When we first arrived/unpacked we had the opportunity to take the train to Casablanca. Our first stop was at Rick’s Cafe, which was designed to replicate the coffee/bar in the film Casablanca released in the ’40’s. The place was stunning with detailed decorations and live performances downstairs.

Rick’s Cafe

After the cafe we wandered around the city before visiting the largest Mosque in Morocco and third largest in the world. Hassan II Mosque gives daily tours until 3pm and is the only Mosque you can tour in Morocco if you are not part of the Islamic faith.
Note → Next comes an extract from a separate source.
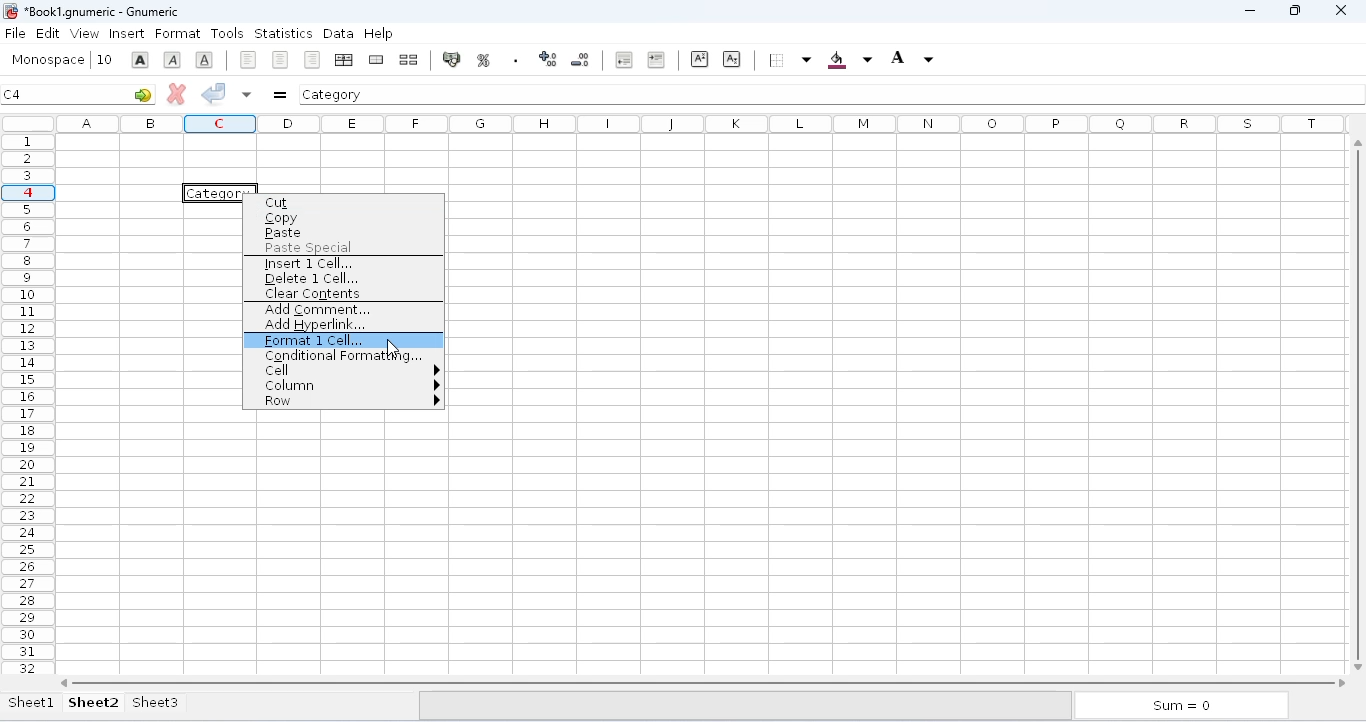 This screenshot has width=1366, height=722. What do you see at coordinates (281, 60) in the screenshot?
I see `center horizontally` at bounding box center [281, 60].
We gawked at the beautiful detail in the tiles used to construct the Mosque in 1993.

Hassan II Mosque

Weekend Excursion

One one of our free weekend we had the opportunity to embark on a weekend trip to the Sahara Desert where we camped out and played with monkeys and foxes. We endured the extreme heat for unforgettable experience.

Sahara Desert, Morocco.

For more detail about this weekend adventure, check this blog post out.

Needless to say my two weeks in Morocco were filled with culture shock and emotional rollercoasters at the service sites. Throughout the trip, I gained so many new friends, insights, and experiences that will last a lifetime. I want to thank everyone who made this dream a reality, and to all the wonderful people I met along the way.